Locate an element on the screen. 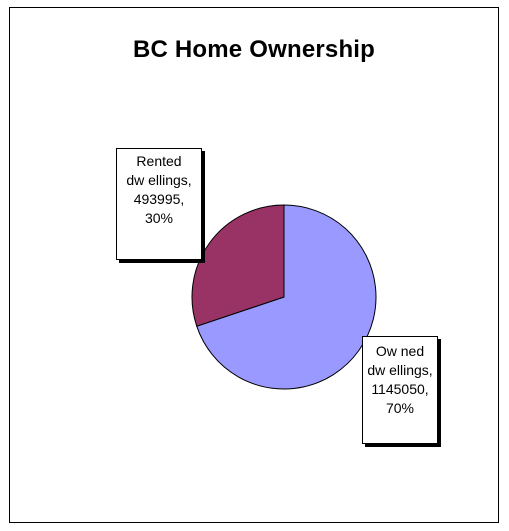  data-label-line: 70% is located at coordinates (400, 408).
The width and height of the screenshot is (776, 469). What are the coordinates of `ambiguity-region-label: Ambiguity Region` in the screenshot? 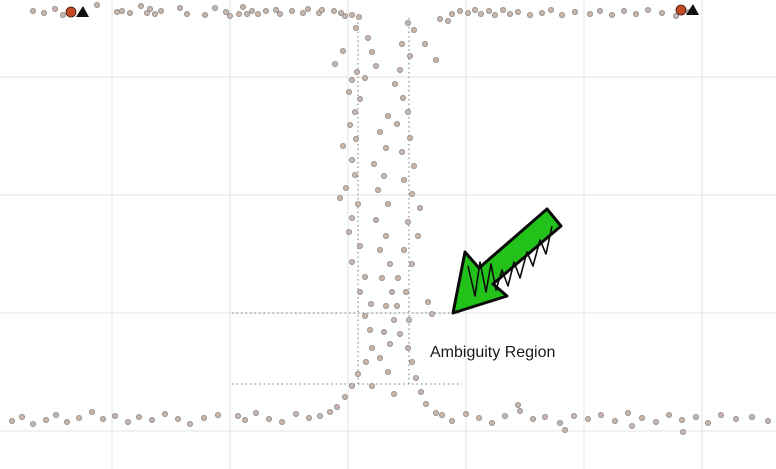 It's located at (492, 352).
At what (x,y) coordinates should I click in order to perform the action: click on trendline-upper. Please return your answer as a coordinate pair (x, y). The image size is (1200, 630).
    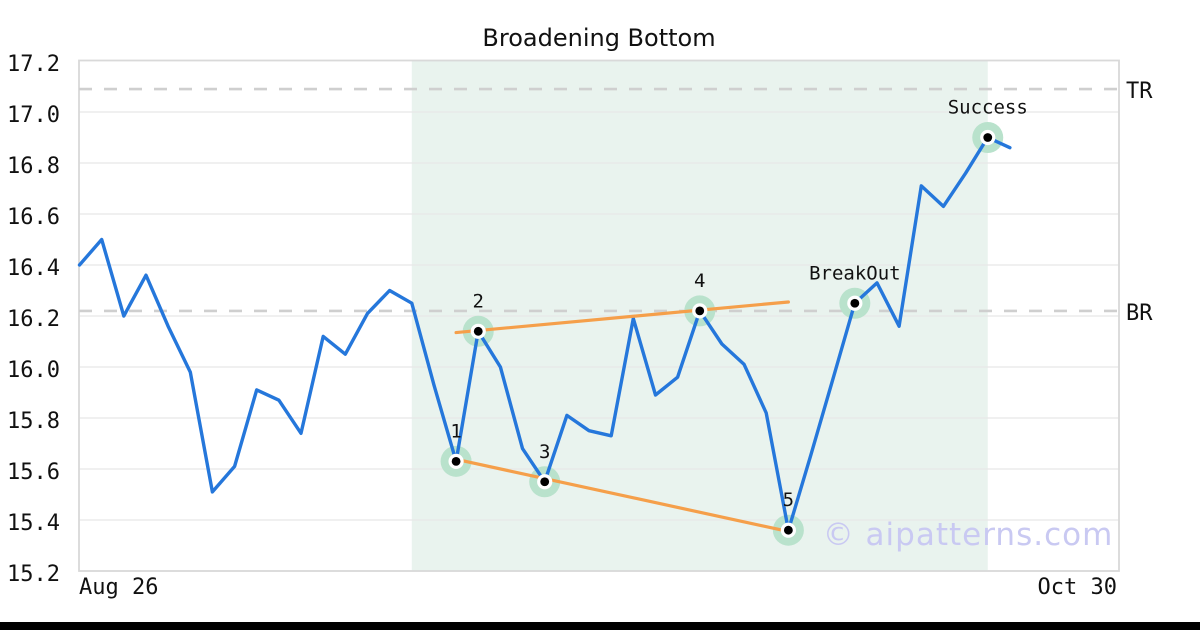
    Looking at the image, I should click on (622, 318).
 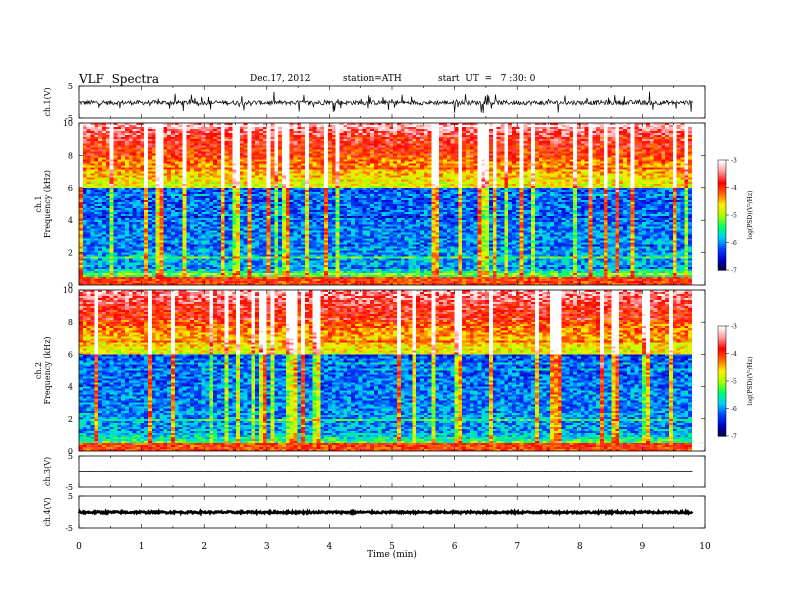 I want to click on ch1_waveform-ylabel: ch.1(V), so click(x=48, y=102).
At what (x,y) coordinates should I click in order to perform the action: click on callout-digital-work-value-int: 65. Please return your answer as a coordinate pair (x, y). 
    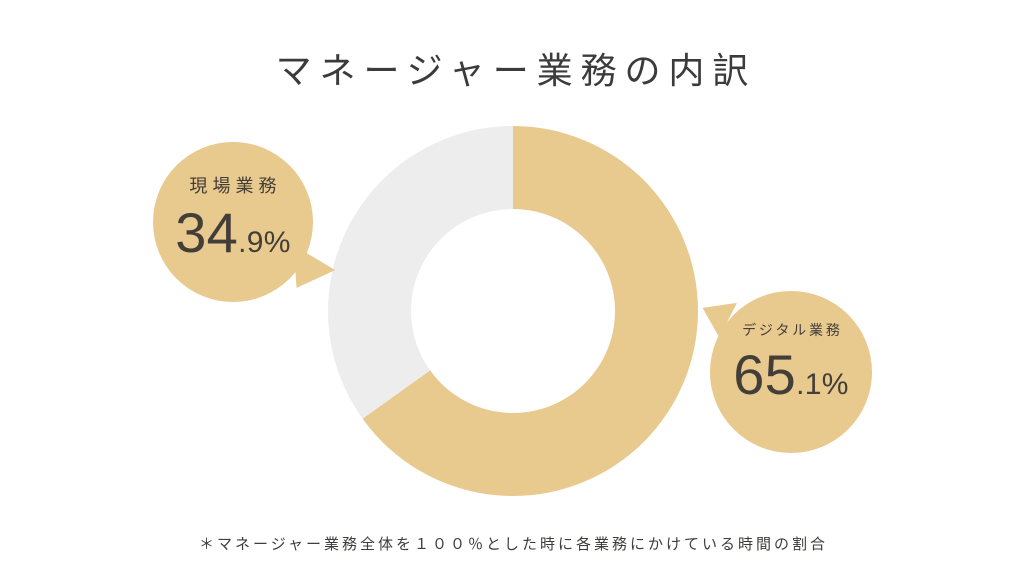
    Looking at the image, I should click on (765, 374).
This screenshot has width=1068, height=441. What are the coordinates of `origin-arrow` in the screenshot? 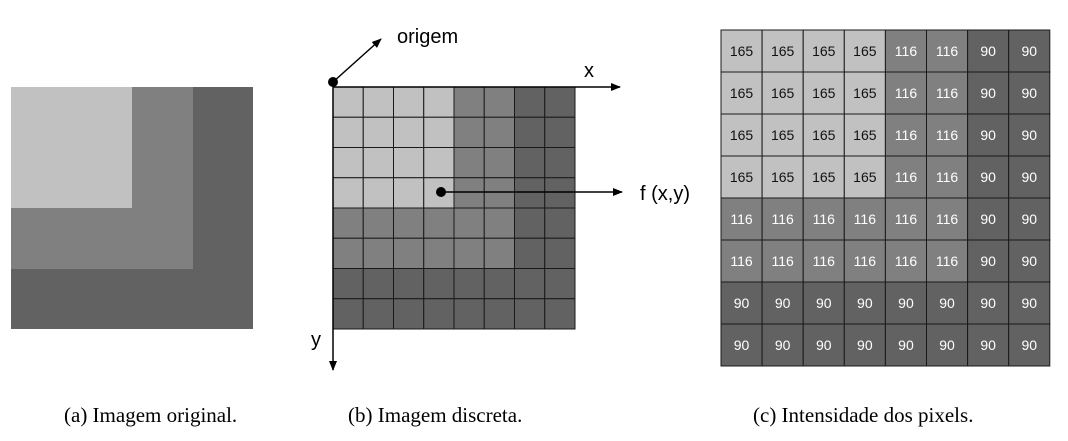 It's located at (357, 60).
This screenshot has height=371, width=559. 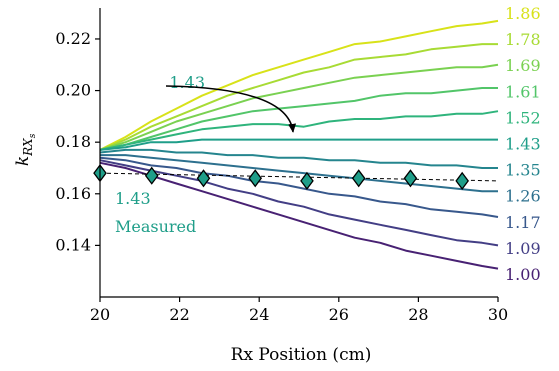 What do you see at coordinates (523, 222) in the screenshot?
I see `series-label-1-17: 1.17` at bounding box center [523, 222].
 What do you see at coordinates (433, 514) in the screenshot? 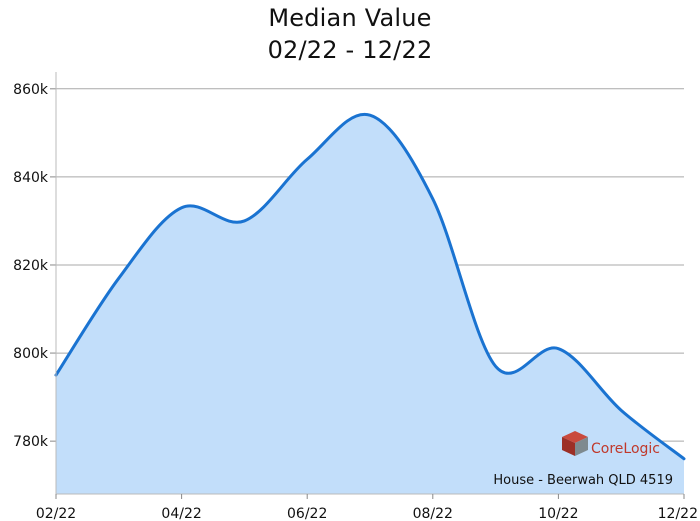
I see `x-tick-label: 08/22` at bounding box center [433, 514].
____________
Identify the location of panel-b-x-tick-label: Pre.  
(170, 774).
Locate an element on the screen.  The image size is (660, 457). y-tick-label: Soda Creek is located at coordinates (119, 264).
____________
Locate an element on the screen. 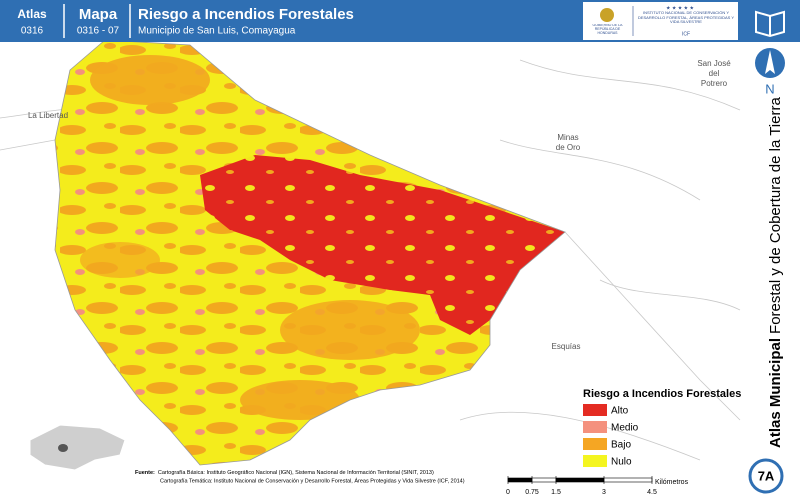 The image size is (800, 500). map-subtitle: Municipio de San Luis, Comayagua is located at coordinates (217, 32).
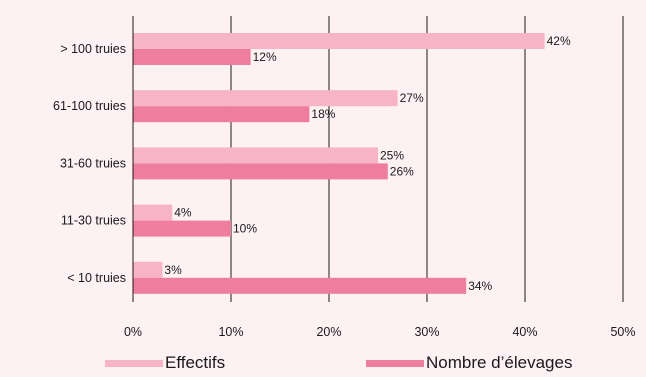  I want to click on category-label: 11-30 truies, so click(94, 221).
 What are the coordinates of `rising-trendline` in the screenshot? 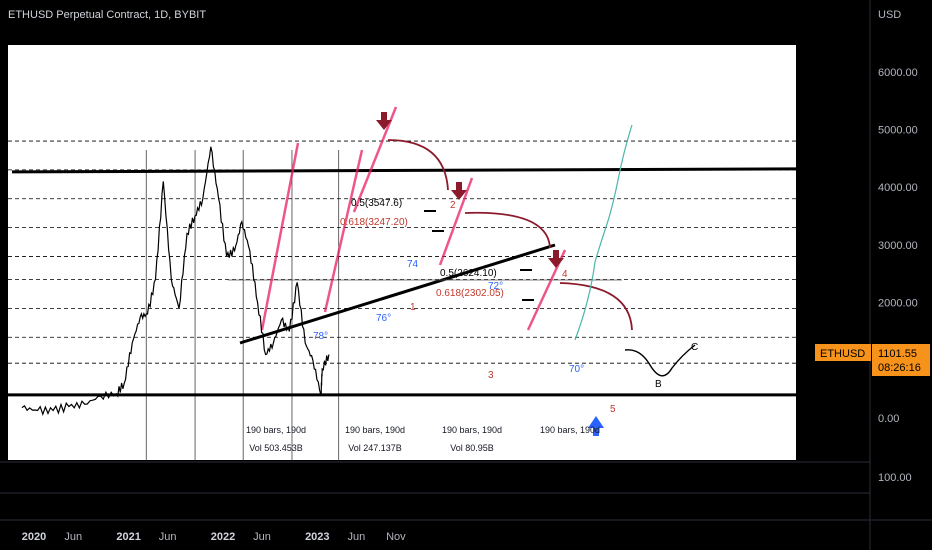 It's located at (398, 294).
____________
• **Problem statement**: Render the lines above, starting at the one containing "What do you see at coordinates (433, 514)" and ending at the one containing "center [433, 514].", as a JSON list of strings with one string per line, omitting blank lines and leaving out the pictures.

• **Response box**:
[
  " What do you see at coordinates (433, 514) in the screenshot? ",
  "I see `x-tick-label: 08/22` at bounding box center [433, 514]."
]